M. Michel SETBON - De toute façon, ce que vous évoquez dans un sens ou un autre revient à dire la même chose : ce qu’on peut révéler par un événement qui démontre l’utilisation de produits psychoactifs lors du travail ne peut en rien nous donner l’échelle, c’est-à-dire que ce qui est possible ne nous indiquera jamais la probabilité et sa fréquence. C’est le vrai sujet.

A mon avis, si des gens prennent des produits qui modifient leur comportement dans de nombreuses sphères de travail, je suis prêt à faire le pari que cela existe. Le problème est de déterminer à quelle fréquence. Pour un accident révélé sous prise de produit, combien de pratiques à risques sont-elles susceptibles de produire un accident ? Voilà la vraie question.

Là-dessus, on est incapable, pour des raisons à la fois sociales, déontologiques, politiques, scientifiques ou méthodologiques, de mettre en place des protocoles capables de dire, avant que l’accident se produise, quelle est la taille de la population relative susceptible de générer un accident. C’est un vrai défi, mais je comprends votre souci. A ma connaissance, en France en tout cas, aucune étude n’a été programmée dans ce sens.

M. le Rapporteur - Savez-vous justement si, à l’étranger, il y a des pratiques ou des législations différentes ?

M. Michel SETBON - Non, mais votre question me poussera à aller chercher si des travaux ont été publiés dans ce sens, mais je pense que les freins éthico-politiques sont moindres dans certains pays dans lesquels la recherche de produits psychoactifs peut être plus systématiquement mise en oeuvre que dans notre pays. Je rechercherai.

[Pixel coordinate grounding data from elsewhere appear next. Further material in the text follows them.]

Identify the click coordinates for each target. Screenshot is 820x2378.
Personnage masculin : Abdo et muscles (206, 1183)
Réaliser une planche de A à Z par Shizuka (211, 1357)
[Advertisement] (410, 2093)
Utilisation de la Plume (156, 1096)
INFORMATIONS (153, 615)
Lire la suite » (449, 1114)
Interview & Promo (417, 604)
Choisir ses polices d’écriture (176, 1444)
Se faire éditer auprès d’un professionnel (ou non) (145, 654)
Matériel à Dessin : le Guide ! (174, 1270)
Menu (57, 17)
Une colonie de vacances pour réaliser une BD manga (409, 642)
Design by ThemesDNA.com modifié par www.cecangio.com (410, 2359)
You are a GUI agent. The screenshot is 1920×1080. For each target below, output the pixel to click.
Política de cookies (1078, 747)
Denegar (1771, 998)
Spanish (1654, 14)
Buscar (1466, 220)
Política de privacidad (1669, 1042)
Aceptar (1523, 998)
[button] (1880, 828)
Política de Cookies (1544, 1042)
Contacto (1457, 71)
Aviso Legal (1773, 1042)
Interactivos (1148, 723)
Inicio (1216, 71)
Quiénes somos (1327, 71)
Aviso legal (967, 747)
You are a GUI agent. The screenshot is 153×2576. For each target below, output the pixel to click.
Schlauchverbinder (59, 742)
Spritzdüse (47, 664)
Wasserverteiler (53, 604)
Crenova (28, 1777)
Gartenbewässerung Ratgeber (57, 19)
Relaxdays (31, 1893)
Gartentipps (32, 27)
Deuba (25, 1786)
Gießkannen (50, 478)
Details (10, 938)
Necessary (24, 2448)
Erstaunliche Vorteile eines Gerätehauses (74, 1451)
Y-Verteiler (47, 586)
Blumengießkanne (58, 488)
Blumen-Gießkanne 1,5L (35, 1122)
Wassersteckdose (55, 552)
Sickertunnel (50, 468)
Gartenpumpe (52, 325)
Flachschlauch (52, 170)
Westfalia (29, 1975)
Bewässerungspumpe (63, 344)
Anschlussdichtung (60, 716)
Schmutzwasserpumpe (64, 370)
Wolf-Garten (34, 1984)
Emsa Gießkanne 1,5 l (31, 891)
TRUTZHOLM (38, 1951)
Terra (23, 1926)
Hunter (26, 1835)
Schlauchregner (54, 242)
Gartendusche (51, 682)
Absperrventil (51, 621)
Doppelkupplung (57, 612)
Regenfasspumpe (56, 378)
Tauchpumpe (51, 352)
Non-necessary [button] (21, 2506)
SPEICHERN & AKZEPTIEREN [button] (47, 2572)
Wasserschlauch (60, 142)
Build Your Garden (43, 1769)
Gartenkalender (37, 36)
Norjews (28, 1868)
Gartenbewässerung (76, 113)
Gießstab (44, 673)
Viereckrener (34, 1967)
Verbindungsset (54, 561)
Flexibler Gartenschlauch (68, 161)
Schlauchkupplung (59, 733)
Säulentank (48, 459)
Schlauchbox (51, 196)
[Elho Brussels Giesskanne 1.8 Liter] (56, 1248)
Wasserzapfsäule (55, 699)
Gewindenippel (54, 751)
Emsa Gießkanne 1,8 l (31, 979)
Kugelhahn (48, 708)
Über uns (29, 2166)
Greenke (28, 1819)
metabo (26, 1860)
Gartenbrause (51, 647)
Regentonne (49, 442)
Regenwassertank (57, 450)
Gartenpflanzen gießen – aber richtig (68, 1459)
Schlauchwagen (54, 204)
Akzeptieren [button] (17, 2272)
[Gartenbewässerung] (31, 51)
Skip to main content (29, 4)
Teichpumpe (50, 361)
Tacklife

M. le Rapporteur - Si vous pouvez nous donner quelques indications sur ce point, cela nous sera précieux. Je n’ai plus de questions et je vous remercie.

Mme la Présidente - Nous vous remercions beaucoup. Pourrez-vous nous laisser des documents ?

M. Michel SETBON - J’ai pratiquement dit l’essentiel, mais je peux vous laisser le document de base qui comporte les huit axes que je n’ai pas pu citer.

Mme la Présidente - Nous vous remercions.